---------- Listed records

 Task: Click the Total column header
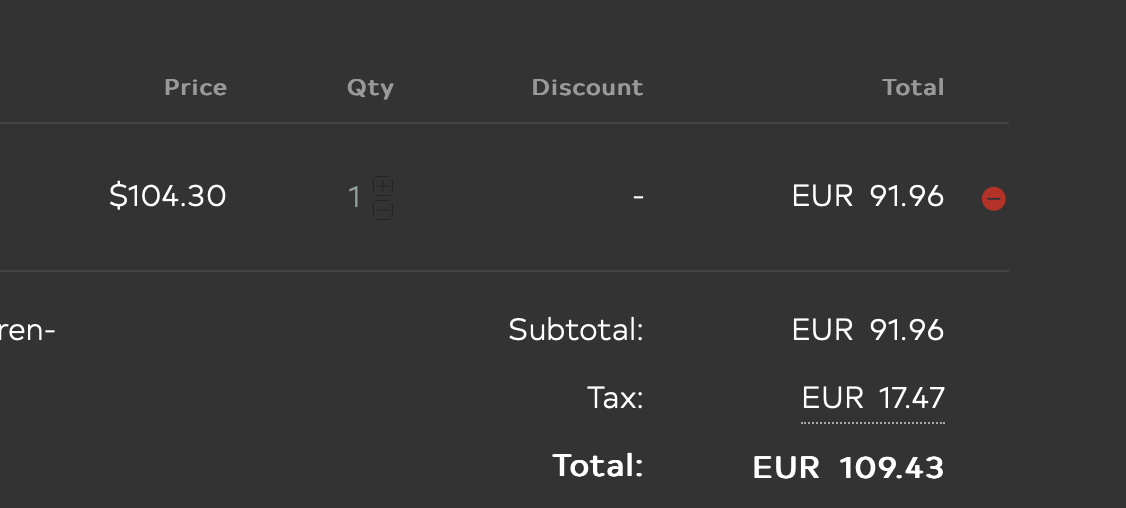click(913, 88)
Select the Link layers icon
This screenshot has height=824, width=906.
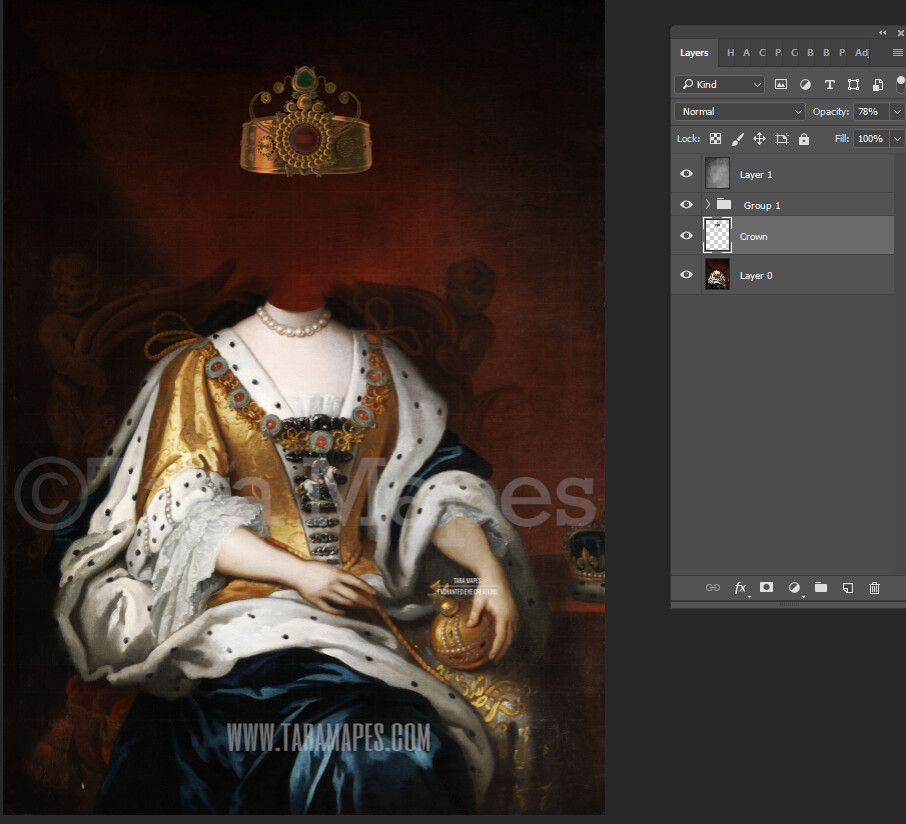(x=713, y=588)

--------------------

> [What is expected]: Give back every record exactly. Omit the pictures.

> [Written answer]:
 Task: Click the Total column header
click(913, 88)
Select the Link layers icon
This screenshot has height=824, width=906.
(x=713, y=588)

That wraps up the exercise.